Les élections viennent de se produire. Qu’est-ce qu’un musicien de ta génération peut en attendre, en espérer ?
J.D. : Très bonne question ! À vrai dire, je ne sais pas trop quoi en attendre, mais je me suis dit que j’allais plus m’investir dans le milieu associatif, d’aide aux migrants, SDF, personnes qui galèrent. À travers l’art ou pas. Tout ça m’a plutôt donné envie de retrouver un contact direct avec la société et le monde. Plutôt que de passer par un processus faussement électoral, et une conversation entre les communautés de pensées via les médias… J’ai envie d’aller réellement rencontrer les gens qui pensent différemment de moi, qui ont une vie qui n’a rien à voir avec la mienne.

On a parfois trop tendance à ranger les catégories dans des petites boîtes bien étanches.
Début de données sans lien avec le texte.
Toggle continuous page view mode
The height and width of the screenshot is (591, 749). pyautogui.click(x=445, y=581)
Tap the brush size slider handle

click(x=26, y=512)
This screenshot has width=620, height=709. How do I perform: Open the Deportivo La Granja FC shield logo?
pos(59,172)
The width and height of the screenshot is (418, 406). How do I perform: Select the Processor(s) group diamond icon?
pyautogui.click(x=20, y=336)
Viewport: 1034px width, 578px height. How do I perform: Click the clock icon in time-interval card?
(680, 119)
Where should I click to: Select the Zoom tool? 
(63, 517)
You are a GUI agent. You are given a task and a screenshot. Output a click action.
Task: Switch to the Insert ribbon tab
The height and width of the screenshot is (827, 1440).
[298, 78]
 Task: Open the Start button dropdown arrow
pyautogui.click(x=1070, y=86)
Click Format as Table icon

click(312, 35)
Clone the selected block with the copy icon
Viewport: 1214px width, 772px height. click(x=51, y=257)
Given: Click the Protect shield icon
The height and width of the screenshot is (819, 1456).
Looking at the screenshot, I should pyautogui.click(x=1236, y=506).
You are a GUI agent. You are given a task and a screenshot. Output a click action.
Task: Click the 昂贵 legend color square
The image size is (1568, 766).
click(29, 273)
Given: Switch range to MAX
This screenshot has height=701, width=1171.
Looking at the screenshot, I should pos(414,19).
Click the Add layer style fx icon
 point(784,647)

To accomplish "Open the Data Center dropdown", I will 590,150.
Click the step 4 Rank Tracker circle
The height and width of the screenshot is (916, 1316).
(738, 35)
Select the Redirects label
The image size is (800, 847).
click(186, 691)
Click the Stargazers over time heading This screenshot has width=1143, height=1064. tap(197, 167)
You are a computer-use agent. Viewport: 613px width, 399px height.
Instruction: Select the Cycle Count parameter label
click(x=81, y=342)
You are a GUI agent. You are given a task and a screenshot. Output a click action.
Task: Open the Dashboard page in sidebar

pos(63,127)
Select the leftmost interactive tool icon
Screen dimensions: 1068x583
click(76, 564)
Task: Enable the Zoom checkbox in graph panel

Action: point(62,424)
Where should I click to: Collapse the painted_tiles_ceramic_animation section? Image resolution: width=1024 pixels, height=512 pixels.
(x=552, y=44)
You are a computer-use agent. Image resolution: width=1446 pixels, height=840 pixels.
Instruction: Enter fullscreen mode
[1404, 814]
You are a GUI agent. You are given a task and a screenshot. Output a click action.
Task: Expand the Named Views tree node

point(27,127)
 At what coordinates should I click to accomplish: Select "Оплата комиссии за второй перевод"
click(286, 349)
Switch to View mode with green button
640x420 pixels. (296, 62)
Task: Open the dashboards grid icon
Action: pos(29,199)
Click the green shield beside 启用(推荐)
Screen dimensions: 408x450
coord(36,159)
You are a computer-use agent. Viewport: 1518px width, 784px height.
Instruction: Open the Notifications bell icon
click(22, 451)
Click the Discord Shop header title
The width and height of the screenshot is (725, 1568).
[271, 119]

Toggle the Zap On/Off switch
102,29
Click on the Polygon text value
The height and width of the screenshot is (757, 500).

Je suppose que la musique n’occupe pas tout ton esprit. Quelles sont tes relations avec la littérature, les arts plastiques, l’environnement, les autres cultures du monde et comment abondent-elles, nourrissent-telles ton inspiration ou “tout simplement” ton existence ?
J.D. : Oui, exactement ! Je pense que la chose qui m’anime depuis plusieurs années, est cette question: “comment sortir de la musique par la musique ? Comment parler d’autre chose que de musique ou de sons par la musique elle-même…?” J’ai plutôt une grande relation avec la philosophie, avec ce qui questionne notre rapport au monde et son organisation. J’ai toujours trouvé une grande nourriture spirituelle et sonore à travers la littérature, via les auteurs déjà cités plus haut. J’aime également beaucoup la danse et le rapport au corps, avec des chorégraphes comme Xavier Leroy, Gisèle Vienne, ou Boris Charmatz… Niveau environnement, j’essaye toujours de me penser comme une partie de quelque chose. En tout cas, j’ai toujours besoin de revenir à une position où je sens que je fais partie d’un groupe, d’un collectif, d’un ensemble. Sans pour autant perdre ma propre individualité ou personnalité. Nous ne sommes qu’une petite partie du monde… Même quand je monte un projet dont je suis le leader, j’essaye toujours de le penser au milieu de quelque chose. Quel place prend-t-il dans le paysage artistique actuel ? Quel sens a-t-il par rapport au monde actuel ? Dans ce sens là, j’ai plutôt l’impression de m’inscrire dans une démarche écologique.